[EXERCISE BRIEF]: All entries must be extracted exactly, with nothing added or dropped.

[EXTRACTED ENTRIES]:
════════
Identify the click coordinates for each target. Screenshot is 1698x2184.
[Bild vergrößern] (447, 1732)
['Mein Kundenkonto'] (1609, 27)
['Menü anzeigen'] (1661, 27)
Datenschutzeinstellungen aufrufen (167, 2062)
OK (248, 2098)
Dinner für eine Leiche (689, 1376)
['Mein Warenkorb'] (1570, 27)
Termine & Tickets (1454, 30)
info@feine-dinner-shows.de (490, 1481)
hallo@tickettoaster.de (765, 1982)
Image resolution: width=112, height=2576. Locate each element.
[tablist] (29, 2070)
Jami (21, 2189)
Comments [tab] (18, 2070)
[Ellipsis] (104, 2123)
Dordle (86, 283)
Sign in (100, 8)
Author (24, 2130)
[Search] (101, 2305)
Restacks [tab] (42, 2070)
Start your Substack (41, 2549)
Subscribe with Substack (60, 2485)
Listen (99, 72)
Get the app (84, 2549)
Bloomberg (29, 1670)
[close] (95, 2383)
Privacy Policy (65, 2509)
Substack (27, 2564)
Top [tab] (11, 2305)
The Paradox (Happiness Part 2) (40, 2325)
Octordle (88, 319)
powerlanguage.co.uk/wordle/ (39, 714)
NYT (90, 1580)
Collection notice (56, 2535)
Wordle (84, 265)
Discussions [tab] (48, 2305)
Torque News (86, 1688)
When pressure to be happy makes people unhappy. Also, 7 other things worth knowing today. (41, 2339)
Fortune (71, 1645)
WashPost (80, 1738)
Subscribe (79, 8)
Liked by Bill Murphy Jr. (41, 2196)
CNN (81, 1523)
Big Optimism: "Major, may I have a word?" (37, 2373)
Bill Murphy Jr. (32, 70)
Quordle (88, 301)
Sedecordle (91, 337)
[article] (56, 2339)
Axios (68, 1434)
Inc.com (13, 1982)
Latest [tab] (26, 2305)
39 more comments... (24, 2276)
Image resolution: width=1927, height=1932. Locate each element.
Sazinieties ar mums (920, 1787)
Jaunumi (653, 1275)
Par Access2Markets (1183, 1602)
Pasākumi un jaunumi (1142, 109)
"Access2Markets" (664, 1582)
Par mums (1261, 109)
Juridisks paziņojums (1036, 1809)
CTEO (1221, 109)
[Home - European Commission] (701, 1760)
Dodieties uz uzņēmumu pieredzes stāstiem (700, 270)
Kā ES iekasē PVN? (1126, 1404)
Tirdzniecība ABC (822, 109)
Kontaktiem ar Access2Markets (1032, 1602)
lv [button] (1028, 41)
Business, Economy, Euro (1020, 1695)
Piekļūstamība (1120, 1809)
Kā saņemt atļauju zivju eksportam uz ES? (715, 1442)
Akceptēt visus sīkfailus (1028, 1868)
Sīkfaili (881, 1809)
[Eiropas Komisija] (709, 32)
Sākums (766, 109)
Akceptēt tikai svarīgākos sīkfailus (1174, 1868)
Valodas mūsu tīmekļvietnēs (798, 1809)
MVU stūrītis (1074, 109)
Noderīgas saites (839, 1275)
════════
[ANSWER FOR THE TASK]:
Identify the click coordinates for each target. Screenshot is 1698x2184.
[Bild vergrößern] (447, 1732)
['Mein Kundenkonto'] (1609, 27)
['Menü anzeigen'] (1661, 27)
Datenschutzeinstellungen aufrufen (167, 2062)
OK (248, 2098)
Dinner für eine Leiche (689, 1376)
['Mein Warenkorb'] (1570, 27)
Termine & Tickets (1454, 30)
info@feine-dinner-shows.de (490, 1481)
hallo@tickettoaster.de (765, 1982)
Image resolution: width=112, height=2576. Locate each element.
[tablist] (29, 2070)
Jami (21, 2189)
Comments [tab] (18, 2070)
[Ellipsis] (104, 2123)
Dordle (86, 283)
Sign in (100, 8)
Author (24, 2130)
[Search] (101, 2305)
Restacks [tab] (42, 2070)
Start your Substack (41, 2549)
Subscribe with Substack (60, 2485)
Listen (99, 72)
Get the app (84, 2549)
Bloomberg (29, 1670)
[close] (95, 2383)
Privacy Policy (65, 2509)
Substack (27, 2564)
Top [tab] (11, 2305)
The Paradox (Happiness Part 2) (40, 2325)
Octordle (88, 319)
powerlanguage.co.uk/wordle/ (39, 714)
NYT (90, 1580)
Collection notice (56, 2535)
Wordle (84, 265)
Discussions [tab] (48, 2305)
Torque News (86, 1688)
When pressure to be happy makes people unhappy. Also, 7 other things worth knowing today. (41, 2339)
Fortune (71, 1645)
WashPost (80, 1738)
Subscribe (79, 8)
Liked by Bill Murphy Jr. (41, 2196)
CNN (81, 1523)
Big Optimism: "Major, may I have a word?" (37, 2373)
Bill Murphy Jr. (32, 70)
Quordle (88, 301)
Sedecordle (91, 337)
[article] (56, 2339)
Axios (68, 1434)
Inc.com (13, 1982)
Latest [tab] (26, 2305)
39 more comments... (24, 2276)
Image resolution: width=1927, height=1932. Locate each element.
Sazinieties ar mums (920, 1787)
Jaunumi (653, 1275)
Par Access2Markets (1183, 1602)
Pasākumi un jaunumi (1142, 109)
"Access2Markets" (664, 1582)
Par mums (1261, 109)
Juridisks paziņojums (1036, 1809)
CTEO (1221, 109)
[Home - European Commission] (701, 1760)
Dodieties uz uzņēmumu pieredzes stāstiem (700, 270)
Kā ES iekasē PVN? (1126, 1404)
Tirdzniecība ABC (822, 109)
Kontaktiem ar Access2Markets (1032, 1602)
lv [button] (1028, 41)
Business, Economy, Euro (1020, 1695)
Piekļūstamība (1120, 1809)
Kā saņemt atļauju zivju eksportam uz ES? (715, 1442)
Akceptēt visus sīkfailus (1028, 1868)
Sīkfaili (881, 1809)
[Eiropas Komisija] (709, 32)
Sākums (766, 109)
Akceptēt tikai svarīgākos sīkfailus (1174, 1868)
Valodas mūsu tīmekļvietnēs (798, 1809)
MVU stūrītis (1074, 109)
Noderīgas saites (839, 1275)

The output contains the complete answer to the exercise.